• GOAL OF THE EXERCISE: Your task is to copy the stretch of lines in the records below that begins with the line containing "Task: Toggle checkbox in DEMO version 5.1 row" and ends with the line containing "The width and height of the screenshot is (1062, 499).", exactly as written, with nothing added.

*** AVAILABLE RECORDS Section Begins ***

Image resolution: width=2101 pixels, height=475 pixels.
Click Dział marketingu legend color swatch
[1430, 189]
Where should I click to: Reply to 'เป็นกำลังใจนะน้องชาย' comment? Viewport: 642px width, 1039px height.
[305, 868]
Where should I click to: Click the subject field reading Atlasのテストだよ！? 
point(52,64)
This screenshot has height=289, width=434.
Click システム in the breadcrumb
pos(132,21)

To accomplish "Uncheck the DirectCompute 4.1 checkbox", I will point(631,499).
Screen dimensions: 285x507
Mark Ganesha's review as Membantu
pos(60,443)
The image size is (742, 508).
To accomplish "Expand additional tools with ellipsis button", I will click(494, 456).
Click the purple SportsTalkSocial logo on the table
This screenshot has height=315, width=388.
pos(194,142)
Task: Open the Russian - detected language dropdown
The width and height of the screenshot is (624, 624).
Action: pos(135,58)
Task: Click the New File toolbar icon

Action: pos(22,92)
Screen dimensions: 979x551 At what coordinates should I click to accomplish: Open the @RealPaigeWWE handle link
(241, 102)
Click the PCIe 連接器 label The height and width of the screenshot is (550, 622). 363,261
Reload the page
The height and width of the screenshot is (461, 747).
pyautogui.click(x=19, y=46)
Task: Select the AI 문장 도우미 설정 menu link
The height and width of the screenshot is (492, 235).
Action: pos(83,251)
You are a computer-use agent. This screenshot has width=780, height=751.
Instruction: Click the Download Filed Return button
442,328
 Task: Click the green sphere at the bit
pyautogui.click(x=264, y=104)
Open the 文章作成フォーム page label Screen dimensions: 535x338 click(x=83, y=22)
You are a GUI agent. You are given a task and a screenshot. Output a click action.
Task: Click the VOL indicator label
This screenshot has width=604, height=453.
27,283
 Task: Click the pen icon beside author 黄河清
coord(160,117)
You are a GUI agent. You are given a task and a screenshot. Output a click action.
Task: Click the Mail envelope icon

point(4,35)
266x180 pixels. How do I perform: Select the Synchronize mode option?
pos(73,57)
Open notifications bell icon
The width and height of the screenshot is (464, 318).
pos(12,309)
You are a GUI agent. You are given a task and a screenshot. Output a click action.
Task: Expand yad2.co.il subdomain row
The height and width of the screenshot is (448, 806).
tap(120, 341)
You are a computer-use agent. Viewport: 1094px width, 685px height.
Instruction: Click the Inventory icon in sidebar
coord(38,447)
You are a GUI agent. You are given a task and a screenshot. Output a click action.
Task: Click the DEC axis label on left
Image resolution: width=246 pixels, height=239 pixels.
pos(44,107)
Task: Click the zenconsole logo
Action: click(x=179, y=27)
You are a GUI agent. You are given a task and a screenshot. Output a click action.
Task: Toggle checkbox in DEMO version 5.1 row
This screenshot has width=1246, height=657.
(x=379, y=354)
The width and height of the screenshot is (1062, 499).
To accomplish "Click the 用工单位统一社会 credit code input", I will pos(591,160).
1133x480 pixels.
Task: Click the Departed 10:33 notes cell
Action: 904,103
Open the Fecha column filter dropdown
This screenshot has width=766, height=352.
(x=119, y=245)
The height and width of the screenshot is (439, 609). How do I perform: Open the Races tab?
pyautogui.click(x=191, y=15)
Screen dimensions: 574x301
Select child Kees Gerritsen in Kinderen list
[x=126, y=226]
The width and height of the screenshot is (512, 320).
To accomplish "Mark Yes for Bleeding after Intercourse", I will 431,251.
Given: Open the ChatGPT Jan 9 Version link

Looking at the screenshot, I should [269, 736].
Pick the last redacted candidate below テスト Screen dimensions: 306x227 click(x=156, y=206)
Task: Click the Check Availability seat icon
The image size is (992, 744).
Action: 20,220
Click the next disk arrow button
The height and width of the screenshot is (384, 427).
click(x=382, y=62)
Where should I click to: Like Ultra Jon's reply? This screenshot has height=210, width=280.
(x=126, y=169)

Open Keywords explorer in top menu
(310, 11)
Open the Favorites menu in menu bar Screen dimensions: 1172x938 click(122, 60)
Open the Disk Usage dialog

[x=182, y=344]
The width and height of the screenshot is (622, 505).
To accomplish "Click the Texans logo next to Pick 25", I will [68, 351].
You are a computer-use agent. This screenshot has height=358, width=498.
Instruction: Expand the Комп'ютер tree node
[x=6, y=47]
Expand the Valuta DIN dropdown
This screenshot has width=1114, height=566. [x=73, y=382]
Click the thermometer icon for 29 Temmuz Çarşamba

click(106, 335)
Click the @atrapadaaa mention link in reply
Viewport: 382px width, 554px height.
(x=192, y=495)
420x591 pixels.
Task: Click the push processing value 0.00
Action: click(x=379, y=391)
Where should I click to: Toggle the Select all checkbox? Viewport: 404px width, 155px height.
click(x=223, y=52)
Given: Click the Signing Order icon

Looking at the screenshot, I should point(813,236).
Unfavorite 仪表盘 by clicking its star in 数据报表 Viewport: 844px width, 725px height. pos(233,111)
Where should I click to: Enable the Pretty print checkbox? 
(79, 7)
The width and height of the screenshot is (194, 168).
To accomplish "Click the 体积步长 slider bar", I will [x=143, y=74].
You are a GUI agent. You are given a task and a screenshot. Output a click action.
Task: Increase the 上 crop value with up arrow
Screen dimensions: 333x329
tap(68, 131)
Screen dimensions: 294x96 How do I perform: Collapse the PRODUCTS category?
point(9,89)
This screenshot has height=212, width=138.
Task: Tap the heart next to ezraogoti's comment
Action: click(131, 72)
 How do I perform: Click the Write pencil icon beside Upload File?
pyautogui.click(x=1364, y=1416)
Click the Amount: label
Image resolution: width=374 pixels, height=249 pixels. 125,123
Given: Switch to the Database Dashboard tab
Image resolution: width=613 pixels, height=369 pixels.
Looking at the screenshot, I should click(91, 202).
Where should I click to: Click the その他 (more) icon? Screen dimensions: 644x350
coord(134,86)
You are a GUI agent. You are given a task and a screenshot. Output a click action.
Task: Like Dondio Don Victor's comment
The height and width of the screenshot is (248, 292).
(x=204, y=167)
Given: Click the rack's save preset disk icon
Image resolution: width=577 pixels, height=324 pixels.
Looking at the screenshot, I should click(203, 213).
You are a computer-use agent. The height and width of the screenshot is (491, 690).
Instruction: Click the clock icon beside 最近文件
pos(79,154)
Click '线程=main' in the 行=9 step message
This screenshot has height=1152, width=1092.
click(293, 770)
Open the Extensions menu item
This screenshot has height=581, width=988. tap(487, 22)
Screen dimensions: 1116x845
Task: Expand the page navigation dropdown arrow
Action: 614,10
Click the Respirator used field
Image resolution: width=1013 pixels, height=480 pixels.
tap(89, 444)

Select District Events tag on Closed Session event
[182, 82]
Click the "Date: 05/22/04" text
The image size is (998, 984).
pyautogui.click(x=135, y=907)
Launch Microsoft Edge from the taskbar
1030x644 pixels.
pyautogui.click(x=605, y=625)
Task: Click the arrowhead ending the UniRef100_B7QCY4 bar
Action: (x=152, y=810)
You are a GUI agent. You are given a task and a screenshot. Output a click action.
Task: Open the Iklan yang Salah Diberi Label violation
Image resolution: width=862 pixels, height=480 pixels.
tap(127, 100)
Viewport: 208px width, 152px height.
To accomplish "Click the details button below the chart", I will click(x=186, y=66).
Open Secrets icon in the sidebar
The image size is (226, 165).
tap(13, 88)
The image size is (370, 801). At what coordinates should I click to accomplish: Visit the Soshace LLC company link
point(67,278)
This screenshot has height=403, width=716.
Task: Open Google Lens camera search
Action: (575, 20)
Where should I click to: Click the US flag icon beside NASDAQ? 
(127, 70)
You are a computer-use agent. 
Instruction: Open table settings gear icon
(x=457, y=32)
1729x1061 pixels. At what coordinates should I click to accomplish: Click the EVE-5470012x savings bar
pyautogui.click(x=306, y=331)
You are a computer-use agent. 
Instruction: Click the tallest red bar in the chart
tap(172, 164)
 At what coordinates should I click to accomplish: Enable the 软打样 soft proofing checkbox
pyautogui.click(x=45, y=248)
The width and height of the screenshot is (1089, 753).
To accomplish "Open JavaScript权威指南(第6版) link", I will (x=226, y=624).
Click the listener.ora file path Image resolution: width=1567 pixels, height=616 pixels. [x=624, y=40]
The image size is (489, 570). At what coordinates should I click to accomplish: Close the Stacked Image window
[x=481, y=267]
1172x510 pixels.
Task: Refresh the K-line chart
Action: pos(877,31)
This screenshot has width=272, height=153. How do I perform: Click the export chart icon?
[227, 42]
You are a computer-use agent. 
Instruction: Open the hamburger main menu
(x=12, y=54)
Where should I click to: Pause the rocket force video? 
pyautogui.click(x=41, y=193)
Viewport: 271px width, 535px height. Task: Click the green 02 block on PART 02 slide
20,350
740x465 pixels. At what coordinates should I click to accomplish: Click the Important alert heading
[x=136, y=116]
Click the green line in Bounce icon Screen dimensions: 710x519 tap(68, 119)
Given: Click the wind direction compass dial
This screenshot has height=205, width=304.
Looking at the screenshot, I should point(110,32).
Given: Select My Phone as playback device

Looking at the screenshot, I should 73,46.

*** AVAILABLE RECORDS Section Ends ***

• YOUR RESPONSE:
Task: Toggle checkbox in DEMO version 5.1 row
This screenshot has width=1246, height=657.
(x=379, y=354)
The width and height of the screenshot is (1062, 499).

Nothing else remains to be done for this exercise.